_Task to carry out_
Print the records below without changes, starting at the line that contains "Click Roger Cohen's avatar at 2:08 PM" and ending at the line that contains "tap(125, 5)".

-- START Data lines --

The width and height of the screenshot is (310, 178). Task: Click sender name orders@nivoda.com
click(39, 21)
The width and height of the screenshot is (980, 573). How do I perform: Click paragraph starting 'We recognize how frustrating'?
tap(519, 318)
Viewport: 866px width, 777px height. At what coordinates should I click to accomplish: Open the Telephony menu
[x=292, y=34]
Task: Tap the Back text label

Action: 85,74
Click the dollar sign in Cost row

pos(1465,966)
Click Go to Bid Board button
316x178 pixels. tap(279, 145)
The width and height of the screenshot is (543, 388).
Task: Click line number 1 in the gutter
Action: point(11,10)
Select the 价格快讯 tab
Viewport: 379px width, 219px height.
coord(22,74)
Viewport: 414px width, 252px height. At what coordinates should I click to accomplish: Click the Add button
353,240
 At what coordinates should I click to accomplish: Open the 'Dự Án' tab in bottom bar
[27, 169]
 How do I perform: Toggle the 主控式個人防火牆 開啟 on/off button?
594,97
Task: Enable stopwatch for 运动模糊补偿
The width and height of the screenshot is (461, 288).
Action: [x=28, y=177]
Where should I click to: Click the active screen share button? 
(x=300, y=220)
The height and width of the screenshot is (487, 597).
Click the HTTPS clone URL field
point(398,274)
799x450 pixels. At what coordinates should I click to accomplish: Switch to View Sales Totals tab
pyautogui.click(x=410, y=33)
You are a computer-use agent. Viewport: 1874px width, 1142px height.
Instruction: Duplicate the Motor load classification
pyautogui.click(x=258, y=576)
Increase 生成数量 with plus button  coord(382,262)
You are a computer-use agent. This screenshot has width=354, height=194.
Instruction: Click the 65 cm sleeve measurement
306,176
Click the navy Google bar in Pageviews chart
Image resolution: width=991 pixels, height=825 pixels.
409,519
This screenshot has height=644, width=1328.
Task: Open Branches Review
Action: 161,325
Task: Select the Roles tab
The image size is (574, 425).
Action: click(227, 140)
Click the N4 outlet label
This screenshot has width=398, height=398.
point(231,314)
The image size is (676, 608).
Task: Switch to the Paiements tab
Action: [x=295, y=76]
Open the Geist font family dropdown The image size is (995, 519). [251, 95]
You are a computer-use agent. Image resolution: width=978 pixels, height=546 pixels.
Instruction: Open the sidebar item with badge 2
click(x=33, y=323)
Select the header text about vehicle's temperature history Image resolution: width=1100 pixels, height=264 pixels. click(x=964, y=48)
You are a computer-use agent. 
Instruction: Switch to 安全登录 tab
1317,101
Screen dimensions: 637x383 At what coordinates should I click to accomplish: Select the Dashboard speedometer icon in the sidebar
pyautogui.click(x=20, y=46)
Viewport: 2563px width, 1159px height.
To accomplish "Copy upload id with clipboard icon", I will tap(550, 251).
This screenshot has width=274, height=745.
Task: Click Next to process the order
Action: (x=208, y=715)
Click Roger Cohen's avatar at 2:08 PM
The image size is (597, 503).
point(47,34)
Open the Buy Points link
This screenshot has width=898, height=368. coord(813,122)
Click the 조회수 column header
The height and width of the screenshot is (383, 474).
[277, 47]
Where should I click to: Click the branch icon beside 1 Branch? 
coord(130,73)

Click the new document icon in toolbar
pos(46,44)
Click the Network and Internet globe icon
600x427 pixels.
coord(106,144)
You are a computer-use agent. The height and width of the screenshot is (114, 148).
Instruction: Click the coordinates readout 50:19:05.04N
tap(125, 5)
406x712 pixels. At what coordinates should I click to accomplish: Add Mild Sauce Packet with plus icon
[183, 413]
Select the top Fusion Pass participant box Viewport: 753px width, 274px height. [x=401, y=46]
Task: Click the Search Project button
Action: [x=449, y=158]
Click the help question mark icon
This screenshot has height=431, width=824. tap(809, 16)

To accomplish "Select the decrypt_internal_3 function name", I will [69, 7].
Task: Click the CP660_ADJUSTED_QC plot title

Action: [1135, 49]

-- END Data lines --

_Completed task_
Click Roger Cohen's avatar at 2:08 PM
The image size is (597, 503).
point(47,34)
Open the Buy Points link
This screenshot has width=898, height=368. coord(813,122)
Click the 조회수 column header
The height and width of the screenshot is (383, 474).
[277, 47]
Where should I click to: Click the branch icon beside 1 Branch? 
coord(130,73)

Click the new document icon in toolbar
pos(46,44)
Click the Network and Internet globe icon
600x427 pixels.
coord(106,144)
You are a computer-use agent. The height and width of the screenshot is (114, 148).
Instruction: Click the coordinates readout 50:19:05.04N
tap(125, 5)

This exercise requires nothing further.